__MATERIAL SUPPLIED__:
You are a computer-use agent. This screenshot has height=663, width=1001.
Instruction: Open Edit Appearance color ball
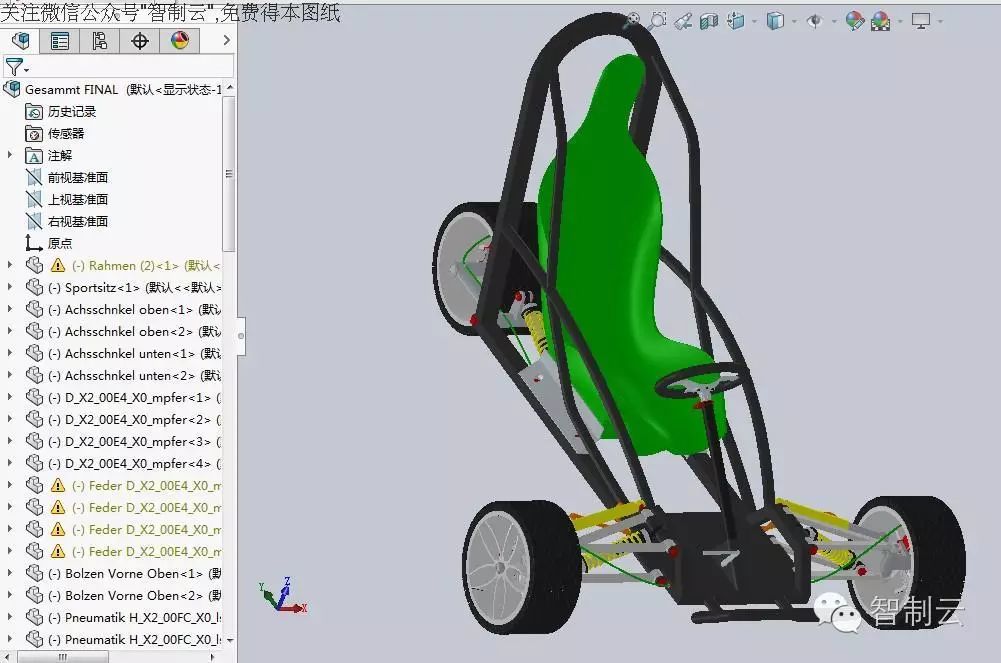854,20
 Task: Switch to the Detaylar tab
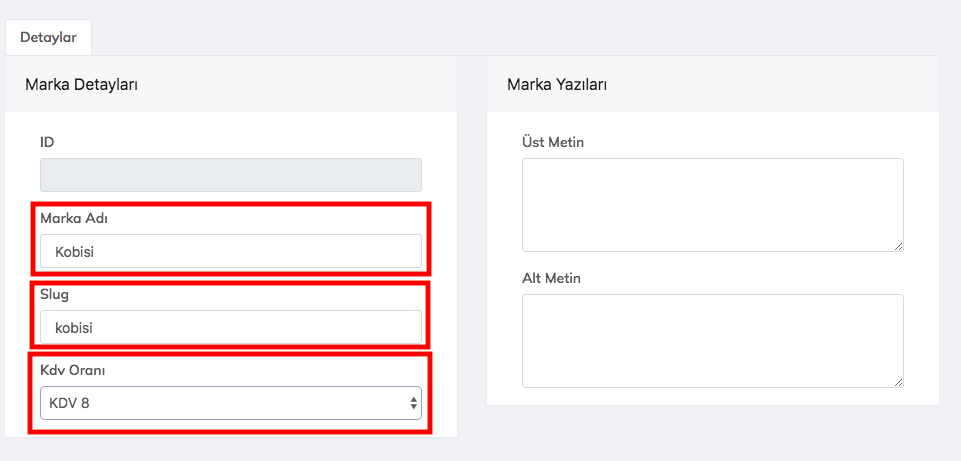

...

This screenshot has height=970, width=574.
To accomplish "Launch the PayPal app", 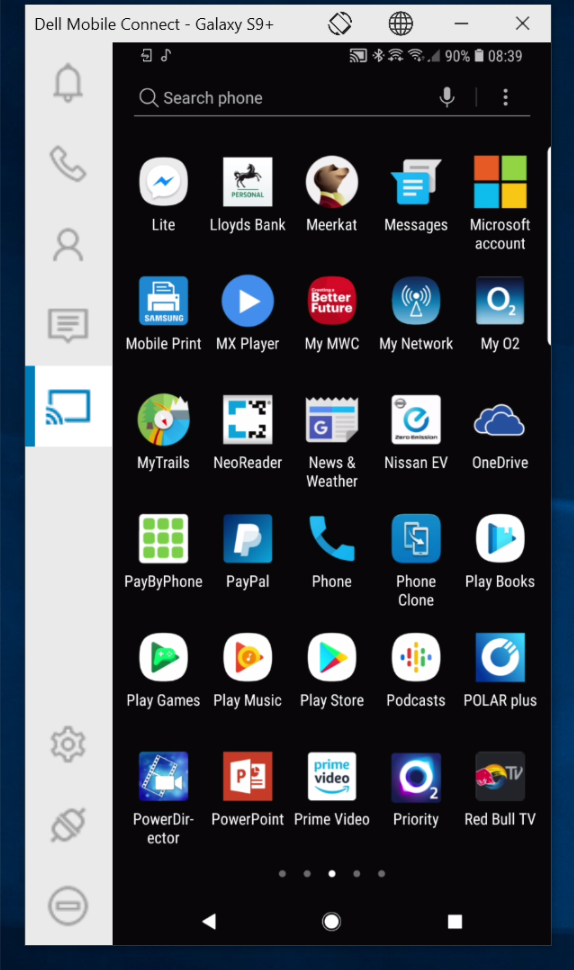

__PROBLEM__: Reproduce the data verbatim, beginning at the line that contains "You are a computer-use" and ending after the line that contains "Task: Switch to the Detaylar tab". Omit the pictures from your reproduction.

__WRITTEN ANSWER__:
You are a computer-use agent. This screenshot has height=663, width=1001.
Instruction: Open Edit Appearance color ball
854,20
 Task: Switch to the Detaylar tab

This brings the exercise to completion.